_What is needed:_
Without any pictures, print the lines below from the one that has "How do I perform: Select" through the one that has "Image resolution: width=931", exactly and nothing else.

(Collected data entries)
==========

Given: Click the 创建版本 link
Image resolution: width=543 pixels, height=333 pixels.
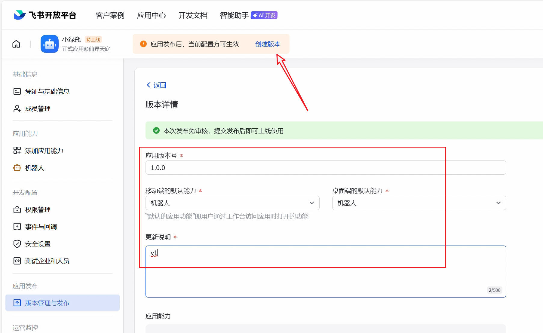Looking at the screenshot, I should point(267,44).
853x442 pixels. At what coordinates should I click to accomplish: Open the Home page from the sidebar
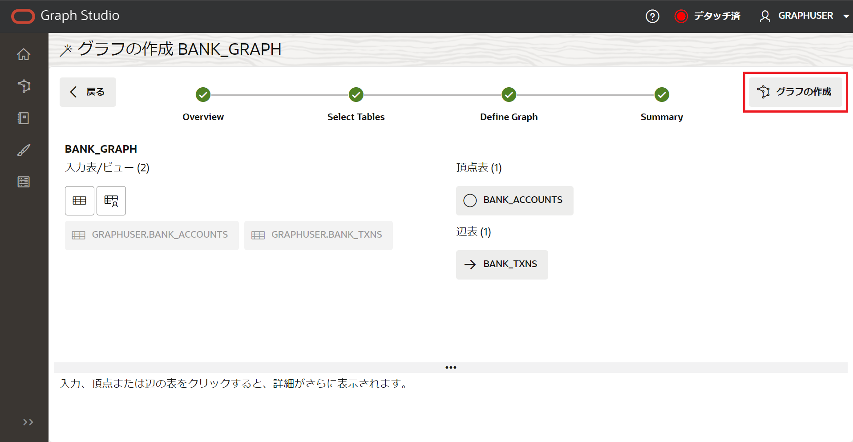[24, 54]
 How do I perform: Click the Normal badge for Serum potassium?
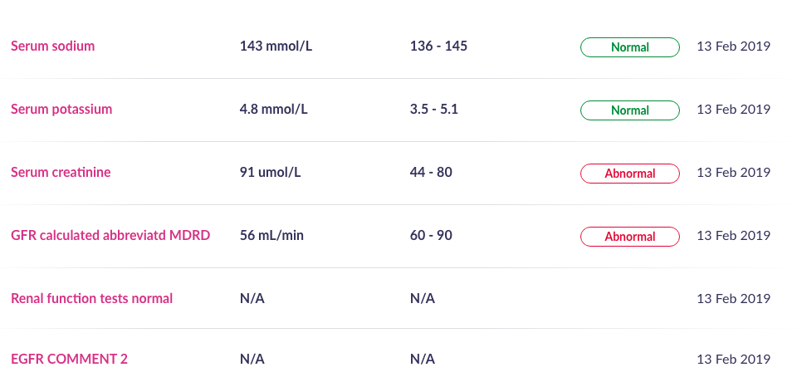(x=629, y=110)
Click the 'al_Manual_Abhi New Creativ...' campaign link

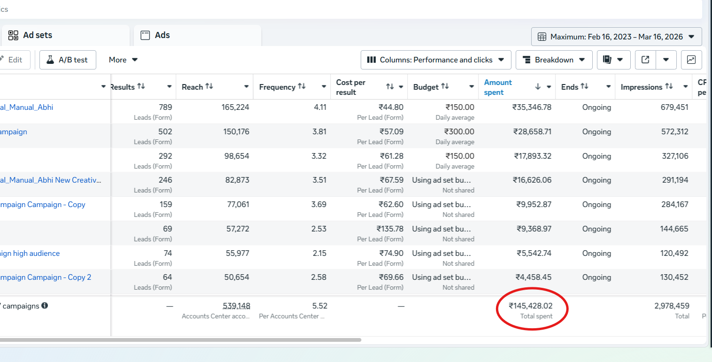click(50, 180)
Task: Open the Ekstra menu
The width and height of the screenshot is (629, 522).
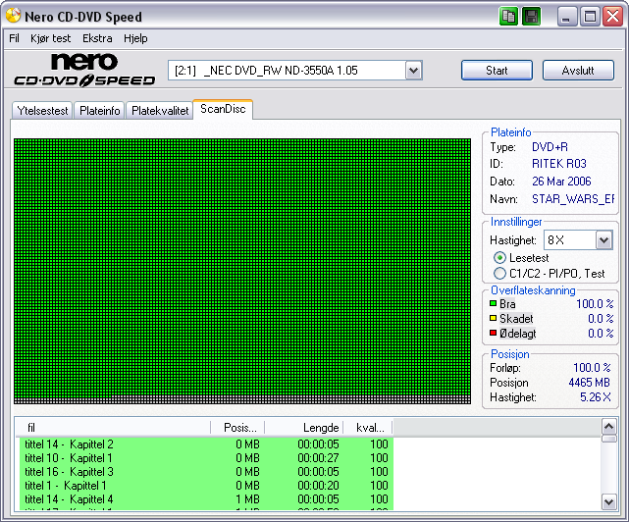Action: (97, 38)
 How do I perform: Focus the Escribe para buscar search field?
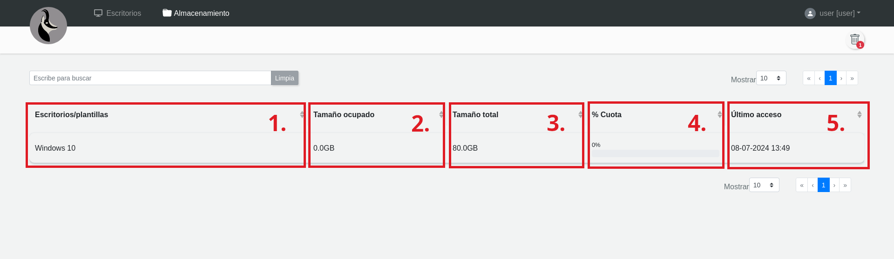[x=150, y=78]
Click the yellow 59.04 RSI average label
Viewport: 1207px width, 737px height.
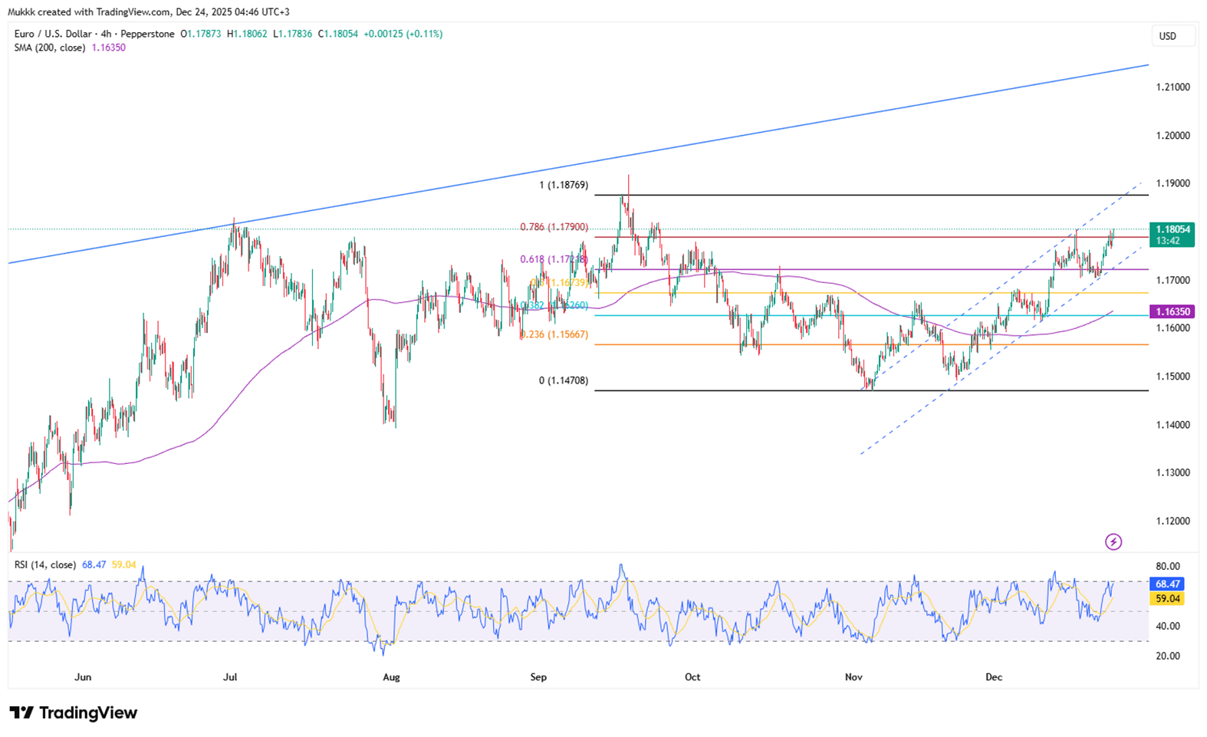(x=1168, y=598)
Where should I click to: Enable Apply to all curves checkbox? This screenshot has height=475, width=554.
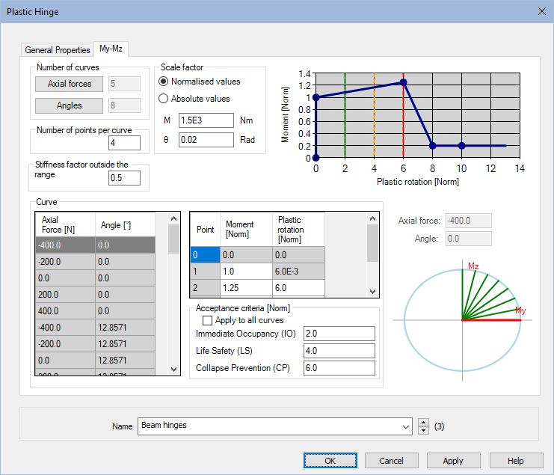point(208,320)
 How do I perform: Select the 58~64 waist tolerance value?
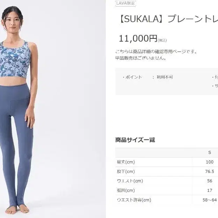coord(210,200)
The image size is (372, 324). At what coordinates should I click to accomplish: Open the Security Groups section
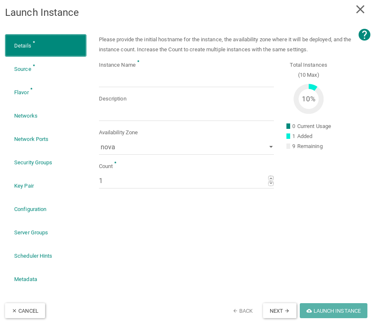[x=33, y=162]
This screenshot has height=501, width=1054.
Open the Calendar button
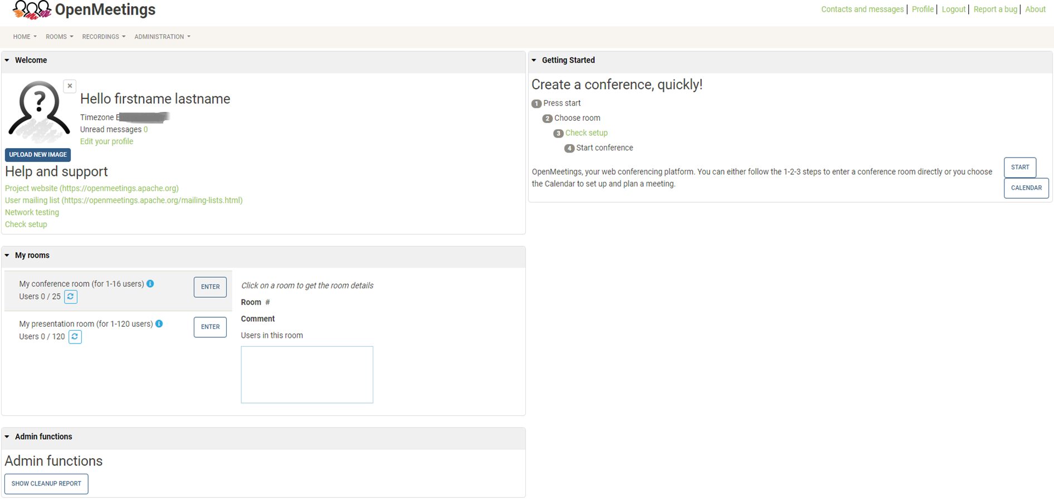(1026, 188)
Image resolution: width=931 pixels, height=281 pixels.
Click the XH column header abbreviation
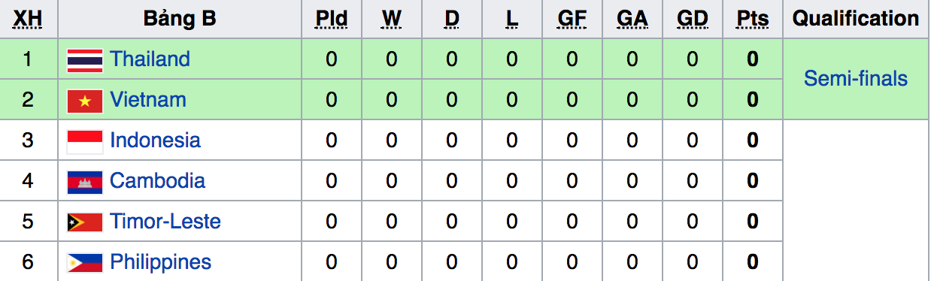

==========

_Output of the exercise:_
 How do I perform: Select the 58~64 waist tolerance value?
coord(210,200)
The image size is (372, 324). At what coordinates should I click to accomplish: Open the Security Groups section
[x=33, y=162]
This screenshot has height=501, width=1054.
Open the Calendar button
(1026, 188)
Image resolution: width=931 pixels, height=281 pixels.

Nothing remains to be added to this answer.